A Lomas de Zamora courthouse last Monday sentenced all 10 Buenos Aires provincial police defendants to the maximum prison term of 25 years for a trigger-happy massacre in early 1994. Yet none of the convicted policemen will go immediately to prison pending appeal. Their defence lawyers requested acquittal. The policemen, who all belonged to the Lanús detective squad, fired over 100 rounds of ammunition at two cars (a Dodge 1500 and a Peugeot 505) in the belief that they were criminals on the run.

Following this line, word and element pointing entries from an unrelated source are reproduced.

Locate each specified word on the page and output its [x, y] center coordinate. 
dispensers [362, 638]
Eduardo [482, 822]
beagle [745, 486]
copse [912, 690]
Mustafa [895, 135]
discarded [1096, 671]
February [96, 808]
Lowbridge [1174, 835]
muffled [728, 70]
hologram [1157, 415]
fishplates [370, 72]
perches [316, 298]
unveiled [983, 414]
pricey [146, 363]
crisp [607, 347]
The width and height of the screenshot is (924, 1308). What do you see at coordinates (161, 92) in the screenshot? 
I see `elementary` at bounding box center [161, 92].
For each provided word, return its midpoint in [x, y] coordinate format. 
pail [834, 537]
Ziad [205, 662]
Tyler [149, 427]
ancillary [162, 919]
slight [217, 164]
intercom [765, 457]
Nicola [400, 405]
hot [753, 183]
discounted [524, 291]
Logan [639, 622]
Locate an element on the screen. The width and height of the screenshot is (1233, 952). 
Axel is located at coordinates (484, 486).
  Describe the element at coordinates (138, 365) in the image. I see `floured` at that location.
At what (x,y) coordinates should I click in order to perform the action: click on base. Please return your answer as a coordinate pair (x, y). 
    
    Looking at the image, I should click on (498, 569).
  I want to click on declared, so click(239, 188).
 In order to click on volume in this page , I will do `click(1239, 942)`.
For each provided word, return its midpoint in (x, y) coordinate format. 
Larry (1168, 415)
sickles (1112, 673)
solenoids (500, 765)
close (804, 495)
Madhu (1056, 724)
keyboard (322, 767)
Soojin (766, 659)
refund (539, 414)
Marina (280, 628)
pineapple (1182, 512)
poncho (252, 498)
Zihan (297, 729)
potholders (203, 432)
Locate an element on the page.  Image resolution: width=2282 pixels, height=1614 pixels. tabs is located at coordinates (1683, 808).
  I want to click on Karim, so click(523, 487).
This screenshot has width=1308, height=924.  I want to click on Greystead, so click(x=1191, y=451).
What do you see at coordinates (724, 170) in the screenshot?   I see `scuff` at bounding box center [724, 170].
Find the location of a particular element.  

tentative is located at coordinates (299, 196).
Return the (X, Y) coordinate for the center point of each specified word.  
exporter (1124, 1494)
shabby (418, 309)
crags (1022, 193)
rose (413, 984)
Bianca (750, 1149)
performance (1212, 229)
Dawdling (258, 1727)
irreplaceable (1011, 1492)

Travelling the cars were Edgardo Cicutín, Claudio Díaz, Norberto Corbo, Enrique Bielsa and Gustavo Mendoza, of whom only Díaz survived.

 

ARGENTINE TO PROBE IRAN 

Federico Villegas, the Argentine diplomat chairing the United Nations Human Rights Council announced on Tuesday that Argentine human rights activist Viviana Krsticevic, the director of the Center for Justice and International Law (CEJIL) in the United States, has been named to investigate repression in Iran as part of a group headed by Bangladeshi lawyer Sara Hossain and also including Shaheen Sardar Ali, a Pakistani law professor at the University of Warwick in Britain. The team is not very optimistic about being allowed to enter Iran to carry out their mission. Iran has been torn by protests since September when the young Kurd Mahsa Amini died at the hands of the morality police after being arrested for infringing the Islamic Republic’s strict dress code. Since then almost 14,000 people have been arrested and an estimated 469 demonstrators have died with 11 sentenced to death (of whom at least two have already been executed).

 

GRANDCHILD #131

The Grandmothers of Plaza de Mayo announced on Thursday evening that they had found the 131st illegally adopted child of parents who went missing during the 1976-1983 dictatorship, the first such discovery in three years. “Again we confirm that there are almost 300 men and women with falsified identities living among us and we have the illusion of recovering more in 2023," read their press communiqué.

 

DIRTY WARRIOR SENTENCED

Former police officer Mario ‘Churrasco’ Sandoval, 69, extradited from France in 2019 where he had been living since 1985, was sentenced last Wednesday to 15 years in prison for the abduction and disappearance of a student during the dictatorship, local court sources revealed. The prosecution and the plaintiffs had requested sentences ranging from 20 years in prison to life imprisonment.